The Big Divide
Combining elements of period dramas with the illustrious history of football, The English Game is a pretty well written and decently paced drama, one that gets off to a good start here. With clear divides in class and sex, the series examines the attitudes and opinions of the time while interweaving football’s evolution into this in a compelling opening episode.
We begin episode 1 of The English Game in England 1879. Reporters interview Arthur Kinniard, a prestige FA Cup winner, while James Walsh introduces his team, Darwen, to two new players who join them while they chase FA Cup glory.
Jimmy and Fergus are shown their accommodation while Arthur talks about the team with his family back home. His Father belittles his aspirations though before the big game.
The Quarter finals roll round and the team prepare for the big day, riding the train down from Lancashire as Walsh tells Fergus about his dreams of becoming a ragtag group that rise from the ashes to become so much more. As the Scots head down to London they meet Arthur, who decides to knock them out the cup and avoid any big questions being asked around the two star Scottish players now playing for them.
The match begins and the Old Etonians take a commanding lead. At half time, Fergus Sute is suddenly made Captain and he organizes the team into a more distinct footballing tactic, spreading out and passing the ball a lot more.
The game ends 5-5 but Arthur refuses to engage in extra time, instead determined to restart the game next Saturday instead. The President of the FA, along with the board-members, happen to be in the Old Etonian team and as such, the game is re-arranged for the following Saturday.
At dinner, Arthur faces scrutinous questions as they all talk about the game and how cruel it was to make them come back and play again. The ladies all take leave after a tense exchange, as the men sit and discuss something else while Arthur evidently takes the questions to heart.
Meanwhile, the Darwen team celebrate their draw as Fergus learns more about the heart of football in the country, courtesy of Walsh. He hands over a pouch of coins to Jimmy and takes his leave. Back in the pub, Jimmy is approached by one of the players who asks how much he was paid to come down from Glasgow and play. The silence he receives speaks for itself.
Things go from bad to worse for Darwen, as the group learn they need to impose a 5% wage cut for all the mill workers. Those mill workers make up 177 hard working men from families and Walsh is certainly against these measures being imposed.
With everything stacked against them, Walsh calls in the Football Team and tells them they need to forfeit the match. Things are made even worse given the team, and the former captain Tommy, knows about the two Scots being paid off and this causes even more tensions to ensue.
With their time presumably over, Jimmy and Fergus start packing their things and head back to the train station. Only, just before they go they’re called back as the team have an idea for a subscription fee, something that will help the community and also allow them to play football. A proud Walsh watches from afar. In The Oval, London, only 8 of the Old Etonian boys show up, prompting Walsh to warn them he’ll go to the Press if the whole team don’t show up.

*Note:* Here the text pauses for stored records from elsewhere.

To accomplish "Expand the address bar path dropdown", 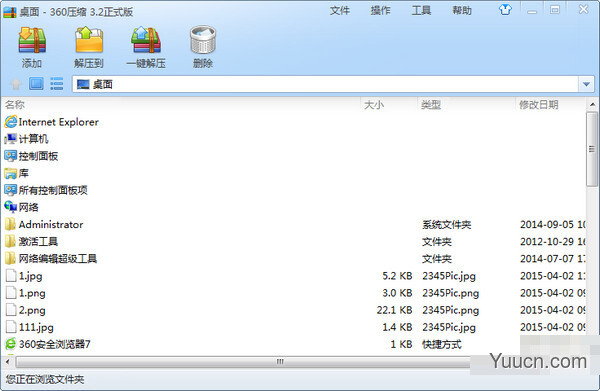I will [586, 84].
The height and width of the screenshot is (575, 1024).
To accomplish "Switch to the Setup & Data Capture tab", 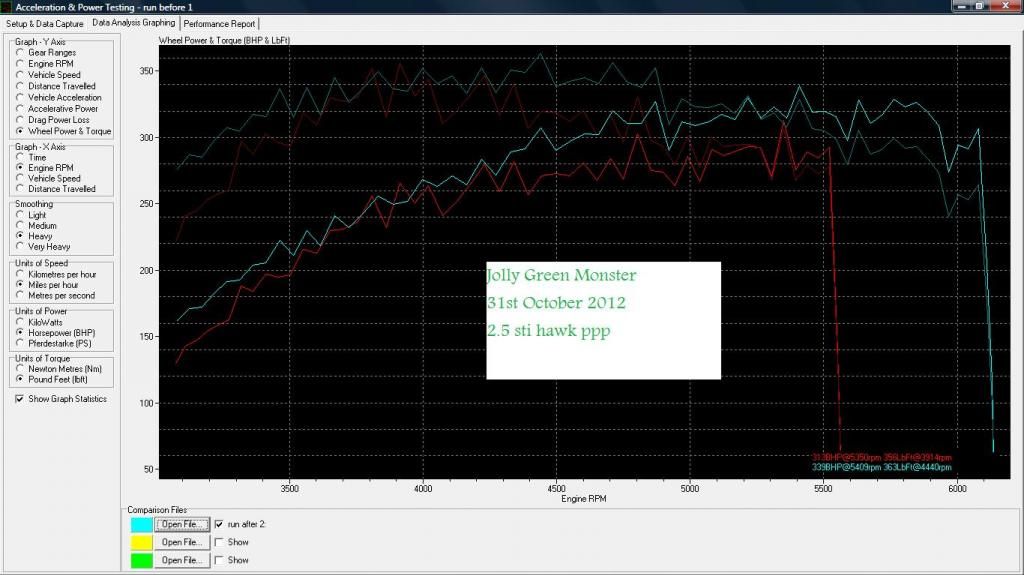I will [44, 23].
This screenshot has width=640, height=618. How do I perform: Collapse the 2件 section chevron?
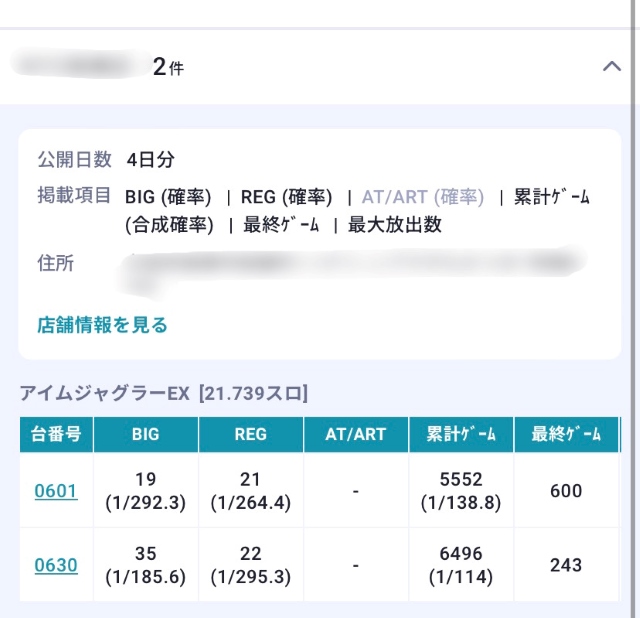pos(612,67)
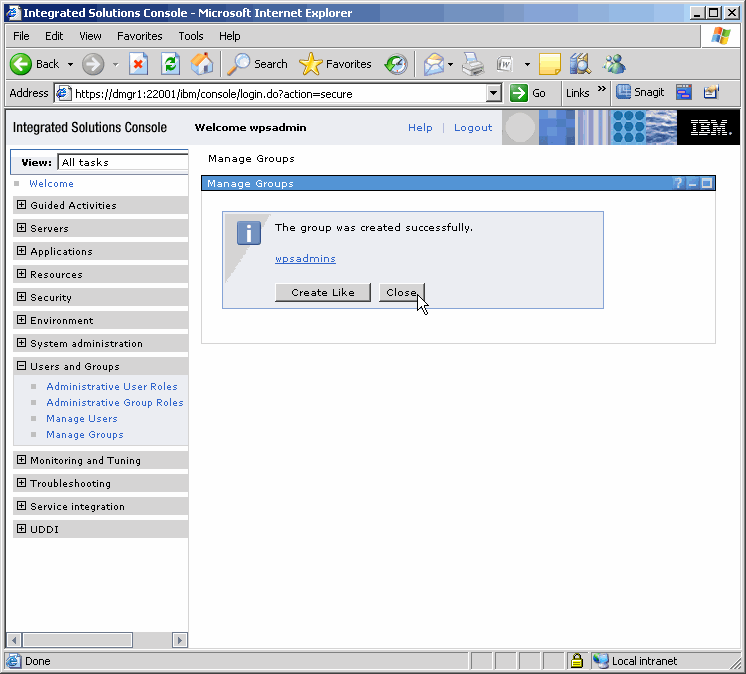746x674 pixels.
Task: Expand the Security navigation section
Action: (x=22, y=297)
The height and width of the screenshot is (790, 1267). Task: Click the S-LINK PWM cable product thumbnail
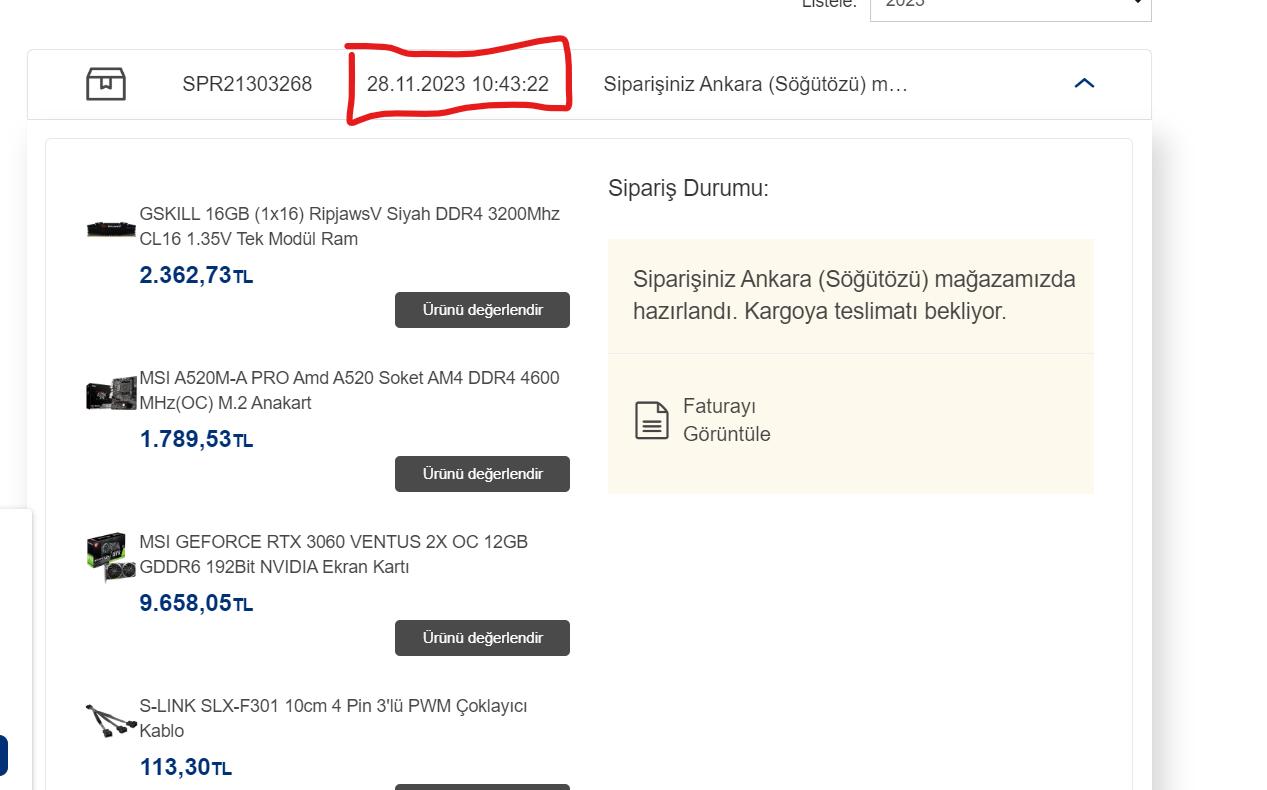(110, 719)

With a big crowd eager and ready to go, the countdown begins. Eventually the team do show up, allowing Arthur to organize them a lot better this time around.
The whistle blows and the match begins, with Fergus and Arthur exchanging glances before the match. The whistle blows and the Old Etonians are aggressive and manhandle the Darwen’s off the ball. The full time result sees the Etonians win, and Fergus is handed a bitter blow. At the end of the game, Fergus refuses to shake Arthur’s hand, especially given he spent the entire game manhandling Fergus and preventing him playing.
In the aftermath of this, Walsh requests Fergus stay on and promises they’ll do better the following season. While they head home, Arthur stands and delivers a speech while his wife Alma excuses herself. Only, as she heads upstairs she finds herself covered in blood as Arthur screams for a doctor to help.
As an opening episode, The English Game gets off to a good start here and although the show is pretty formulaic in the manner it delivers its drama, with a slightly over-the-top football game and result to show for it, the rest of the episode does a pretty good job introducing all the characters and setting the scene. It seems obvious by now that the show will tackle class issues and football with one broad stroke but this certainly won’t appeal to everyone. For now though, the show does a good enough job with its story and quite what the rest of the episodes have in store, remains to be seen.